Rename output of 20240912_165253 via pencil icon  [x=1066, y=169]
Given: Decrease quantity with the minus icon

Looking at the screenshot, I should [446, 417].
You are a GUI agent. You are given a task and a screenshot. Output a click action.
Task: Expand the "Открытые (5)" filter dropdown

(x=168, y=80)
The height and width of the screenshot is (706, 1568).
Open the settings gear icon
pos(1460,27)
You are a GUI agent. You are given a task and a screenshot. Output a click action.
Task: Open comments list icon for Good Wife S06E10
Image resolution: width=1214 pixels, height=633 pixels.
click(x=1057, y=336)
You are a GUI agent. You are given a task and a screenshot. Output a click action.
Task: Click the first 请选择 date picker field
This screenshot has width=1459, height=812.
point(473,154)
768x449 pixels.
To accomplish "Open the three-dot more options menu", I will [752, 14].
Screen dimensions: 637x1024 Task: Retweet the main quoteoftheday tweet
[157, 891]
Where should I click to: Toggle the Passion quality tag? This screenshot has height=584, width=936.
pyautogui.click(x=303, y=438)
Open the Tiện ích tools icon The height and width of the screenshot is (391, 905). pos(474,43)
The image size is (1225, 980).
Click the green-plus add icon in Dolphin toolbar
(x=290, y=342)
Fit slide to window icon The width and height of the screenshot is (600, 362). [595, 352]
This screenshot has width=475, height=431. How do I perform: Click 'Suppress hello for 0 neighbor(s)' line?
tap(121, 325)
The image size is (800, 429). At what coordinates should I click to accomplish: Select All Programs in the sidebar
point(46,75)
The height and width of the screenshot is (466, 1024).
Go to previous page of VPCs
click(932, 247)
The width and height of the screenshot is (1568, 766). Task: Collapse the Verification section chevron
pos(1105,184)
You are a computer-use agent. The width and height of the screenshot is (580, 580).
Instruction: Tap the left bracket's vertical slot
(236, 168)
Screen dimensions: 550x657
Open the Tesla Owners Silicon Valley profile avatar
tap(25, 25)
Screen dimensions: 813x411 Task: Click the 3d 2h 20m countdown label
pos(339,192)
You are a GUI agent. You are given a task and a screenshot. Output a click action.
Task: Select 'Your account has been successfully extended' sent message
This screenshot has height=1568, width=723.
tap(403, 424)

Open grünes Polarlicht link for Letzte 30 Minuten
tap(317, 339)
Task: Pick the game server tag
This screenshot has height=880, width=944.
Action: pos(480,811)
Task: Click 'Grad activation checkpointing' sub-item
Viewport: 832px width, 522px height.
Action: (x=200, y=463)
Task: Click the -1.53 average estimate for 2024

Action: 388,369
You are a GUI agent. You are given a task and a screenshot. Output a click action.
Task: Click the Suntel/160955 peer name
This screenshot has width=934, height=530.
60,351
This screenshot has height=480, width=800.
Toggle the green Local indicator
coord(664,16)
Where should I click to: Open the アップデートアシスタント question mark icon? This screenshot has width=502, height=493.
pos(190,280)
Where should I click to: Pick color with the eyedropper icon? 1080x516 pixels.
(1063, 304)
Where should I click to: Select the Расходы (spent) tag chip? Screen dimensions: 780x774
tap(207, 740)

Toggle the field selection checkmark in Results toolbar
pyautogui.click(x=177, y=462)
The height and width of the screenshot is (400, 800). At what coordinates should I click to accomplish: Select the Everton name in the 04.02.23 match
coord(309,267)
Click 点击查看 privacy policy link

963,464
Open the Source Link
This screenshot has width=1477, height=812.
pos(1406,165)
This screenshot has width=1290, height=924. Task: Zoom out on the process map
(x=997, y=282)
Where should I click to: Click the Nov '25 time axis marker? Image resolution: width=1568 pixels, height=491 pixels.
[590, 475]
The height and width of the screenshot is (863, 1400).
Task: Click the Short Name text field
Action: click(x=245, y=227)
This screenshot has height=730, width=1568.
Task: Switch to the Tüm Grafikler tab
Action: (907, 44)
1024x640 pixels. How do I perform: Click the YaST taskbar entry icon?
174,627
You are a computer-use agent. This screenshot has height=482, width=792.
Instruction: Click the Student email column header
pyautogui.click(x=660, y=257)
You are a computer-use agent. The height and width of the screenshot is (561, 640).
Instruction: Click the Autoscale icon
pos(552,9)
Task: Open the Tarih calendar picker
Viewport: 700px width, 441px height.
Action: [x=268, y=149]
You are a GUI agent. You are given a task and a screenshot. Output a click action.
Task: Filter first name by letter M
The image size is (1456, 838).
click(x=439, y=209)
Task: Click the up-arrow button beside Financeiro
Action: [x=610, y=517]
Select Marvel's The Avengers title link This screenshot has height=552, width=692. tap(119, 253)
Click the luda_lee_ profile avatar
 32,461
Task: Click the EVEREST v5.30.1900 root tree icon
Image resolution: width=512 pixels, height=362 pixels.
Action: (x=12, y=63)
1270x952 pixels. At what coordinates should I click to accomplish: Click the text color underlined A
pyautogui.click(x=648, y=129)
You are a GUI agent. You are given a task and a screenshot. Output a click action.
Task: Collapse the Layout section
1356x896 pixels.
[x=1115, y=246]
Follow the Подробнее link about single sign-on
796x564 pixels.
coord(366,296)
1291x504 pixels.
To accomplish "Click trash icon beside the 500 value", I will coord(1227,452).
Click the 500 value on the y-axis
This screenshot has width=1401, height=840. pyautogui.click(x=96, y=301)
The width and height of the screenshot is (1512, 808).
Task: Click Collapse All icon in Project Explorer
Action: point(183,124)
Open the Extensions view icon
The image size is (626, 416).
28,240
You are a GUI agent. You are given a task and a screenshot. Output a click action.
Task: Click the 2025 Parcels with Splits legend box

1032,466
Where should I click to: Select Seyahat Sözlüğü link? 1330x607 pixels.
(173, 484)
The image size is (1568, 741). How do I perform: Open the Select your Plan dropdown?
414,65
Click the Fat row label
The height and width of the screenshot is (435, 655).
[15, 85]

__EXERCISE__.
Rewrite every line above as a Markdown table, leaving out the blank lines. Use two columns: "Row" for the row number and "Line text" for the line itself.

__RESULT FOR THIS TASK__.
| Row | Line text |
|---|---|
| 1 | Rename output of 20240912_165253 via pencil icon  [x=1066, y=169] |
| 2 | Given: Decrease quantity with the minus icon |
| 3 | Looking at the screenshot, I should [446, 417]. |
| 4 | You are a GUI agent. You are given a task and a screenshot. Output a click action. |
| 5 | Task: Expand the "Открытые (5)" filter dropdown |
| 6 | (x=168, y=80) |
| 7 | The height and width of the screenshot is (706, 1568). |
| 8 | Open the settings gear icon |
| 9 | pos(1460,27) |
| 10 | You are a GUI agent. You are given a task and a screenshot. Output a click action. |
| 11 | Task: Open comments list icon for Good Wife S06E10 |
| 12 | Image resolution: width=1214 pixels, height=633 pixels. |
| 13 | click(x=1057, y=336) |
| 14 | You are a GUI agent. You are given a task and a screenshot. Output a click action. |
| 15 | Task: Click the first 请选择 date picker field |
| 16 | This screenshot has width=1459, height=812. |
| 17 | point(473,154) |
| 18 | 768x449 pixels. |
| 19 | To accomplish "Open the three-dot more options menu", I will [752, 14]. |
| 20 | Screen dimensions: 637x1024 Task: Retweet the main quoteoftheday tweet |
| 21 | [157, 891] |
| 22 | Where should I click to: Toggle the Passion quality tag? This screenshot has height=584, width=936. |
| 23 | pyautogui.click(x=303, y=438) |
| 24 | Open the Tiện ích tools icon The height and width of the screenshot is (391, 905). pos(474,43) |
| 25 | The image size is (1225, 980). |
| 26 | Click the green-plus add icon in Dolphin toolbar |
| 27 | (x=290, y=342) |
| 28 | Fit slide to window icon The width and height of the screenshot is (600, 362). [595, 352] |
| 29 | This screenshot has width=475, height=431. How do I perform: Click 'Suppress hello for 0 neighbor(s)' line? |
| 30 | tap(121, 325) |
| 31 | The image size is (800, 429). At what coordinates should I click to accomplish: Select All Programs in the sidebar |
| 32 | point(46,75) |
| 33 | The height and width of the screenshot is (466, 1024). |
| 34 | Go to previous page of VPCs |
| 35 | click(932, 247) |
| 36 | The width and height of the screenshot is (1568, 766). Task: Collapse the Verification section chevron |
| 37 | pos(1105,184) |
| 38 | You are a computer-use agent. The width and height of the screenshot is (580, 580). |
| 39 | Instruction: Tap the left bracket's vertical slot |
| 40 | (236, 168) |
| 41 | Screen dimensions: 550x657 |
| 42 | Open the Tesla Owners Silicon Valley profile avatar |
| 43 | tap(25, 25) |
| 44 | Screen dimensions: 813x411 Task: Click the 3d 2h 20m countdown label |
| 45 | pos(339,192) |
| 46 | You are a GUI agent. You are given a task and a screenshot. Output a click action. |
| 47 | Task: Select 'Your account has been successfully extended' sent message |
| 48 | This screenshot has height=1568, width=723. |
| 49 | tap(403, 424) |
| 50 | Open grünes Polarlicht link for Letzte 30 Minuten |
| 51 | tap(317, 339) |
| 52 | Task: Pick the game server tag |
| 53 | This screenshot has height=880, width=944. |
| 54 | Action: pos(480,811) |
| 55 | Task: Click 'Grad activation checkpointing' sub-item |
| 56 | Viewport: 832px width, 522px height. |
| 57 | Action: (x=200, y=463) |
| 58 | Task: Click the -1.53 average estimate for 2024 |
| 59 | Action: 388,369 |
| 60 | You are a GUI agent. You are given a task and a screenshot. Output a click action. |
| 61 | Task: Click the Suntel/160955 peer name |
| 62 | This screenshot has width=934, height=530. |
| 63 | 60,351 |
| 64 | This screenshot has height=480, width=800. |
| 65 | Toggle the green Local indicator |
| 66 | coord(664,16) |
| 67 | Where should I click to: Open the アップデートアシスタント question mark icon? This screenshot has width=502, height=493. |
| 68 | pos(190,280) |
| 69 | Where should I click to: Pick color with the eyedropper icon? 1080x516 pixels. |
| 70 | (1063, 304) |
| 71 | Where should I click to: Select the Расходы (spent) tag chip? Screen dimensions: 780x774 |
| 72 | tap(207, 740) |
| 73 | Toggle the field selection checkmark in Results toolbar |
| 74 | pyautogui.click(x=177, y=462) |
| 75 | The height and width of the screenshot is (400, 800). At what coordinates should I click to accomplish: Select the Everton name in the 04.02.23 match |
| 76 | coord(309,267) |
| 77 | Click 点击查看 privacy policy link |
| 78 | 963,464 |
| 79 | Open the Source Link |
| 80 | This screenshot has width=1477, height=812. |
| 81 | pos(1406,165) |
| 82 | This screenshot has width=1290, height=924. Task: Zoom out on the process map |
| 83 | (x=997, y=282) |
| 84 | Where should I click to: Click the Nov '25 time axis marker? Image resolution: width=1568 pixels, height=491 pixels. |
| 85 | [590, 475] |
| 86 | The height and width of the screenshot is (863, 1400). |
| 87 | Task: Click the Short Name text field |
| 88 | Action: click(x=245, y=227) |
| 89 | This screenshot has height=730, width=1568. |
| 90 | Task: Switch to the Tüm Grafikler tab |
| 91 | Action: (907, 44) |
| 92 | 1024x640 pixels. How do I perform: Click the YaST taskbar entry icon? |
| 93 | 174,627 |
| 94 | You are a computer-use agent. This screenshot has height=482, width=792. |
| 95 | Instruction: Click the Student email column header |
| 96 | pyautogui.click(x=660, y=257) |
| 97 | You are a computer-use agent. The height and width of the screenshot is (561, 640). |
| 98 | Instruction: Click the Autoscale icon |
| 99 | pos(552,9) |
| 100 | Task: Open the Tarih calendar picker |
| 101 | Viewport: 700px width, 441px height. |
| 102 | Action: [x=268, y=149] |
| 103 | You are a GUI agent. You are given a task and a screenshot. Output a click action. |
| 104 | Task: Filter first name by letter M |
| 105 | The image size is (1456, 838). |
| 106 | click(x=439, y=209) |
| 107 | Task: Click the up-arrow button beside Financeiro |
| 108 | Action: [x=610, y=517] |
| 109 | Select Marvel's The Avengers title link This screenshot has height=552, width=692. tap(119, 253) |
| 110 | Click the luda_lee_ profile avatar |
| 111 |  32,461 |
| 112 | Task: Click the EVEREST v5.30.1900 root tree icon |
| 113 | Image resolution: width=512 pixels, height=362 pixels. |
| 114 | Action: (x=12, y=63) |
| 115 | 1270x952 pixels. At what coordinates should I click to accomplish: Click the text color underlined A |
| 116 | pyautogui.click(x=648, y=129) |
| 117 | You are a GUI agent. You are given a task and a screenshot. Output a click action. |
| 118 | Task: Collapse the Layout section |
| 119 | 1356x896 pixels. |
| 120 | [x=1115, y=246] |
| 121 | Follow the Подробнее link about single sign-on |
| 122 | 796x564 pixels. |
| 123 | coord(366,296) |
| 124 | 1291x504 pixels. |
| 125 | To accomplish "Click trash icon beside the 500 value", I will coord(1227,452). |
| 126 | Click the 500 value on the y-axis |
| 127 | This screenshot has width=1401, height=840. pyautogui.click(x=96, y=301) |
| 128 | The width and height of the screenshot is (1512, 808). |
| 129 | Task: Click Collapse All icon in Project Explorer |
| 130 | Action: point(183,124) |
| 131 | Open the Extensions view icon |
| 132 | The image size is (626, 416). |
| 133 | 28,240 |
| 134 | You are a GUI agent. You are given a task and a screenshot. Output a click action. |
| 135 | Task: Click the 2025 Parcels with Splits legend box |
| 136 | 1032,466 |
| 137 | Where should I click to: Select Seyahat Sözlüğü link? 1330x607 pixels. |
| 138 | (173, 484) |
| 139 | The image size is (1568, 741). How do I perform: Open the Select your Plan dropdown? |
| 140 | 414,65 |
| 141 | Click the Fat row label |
| 142 | The height and width of the screenshot is (435, 655). |
| 143 | [15, 85] |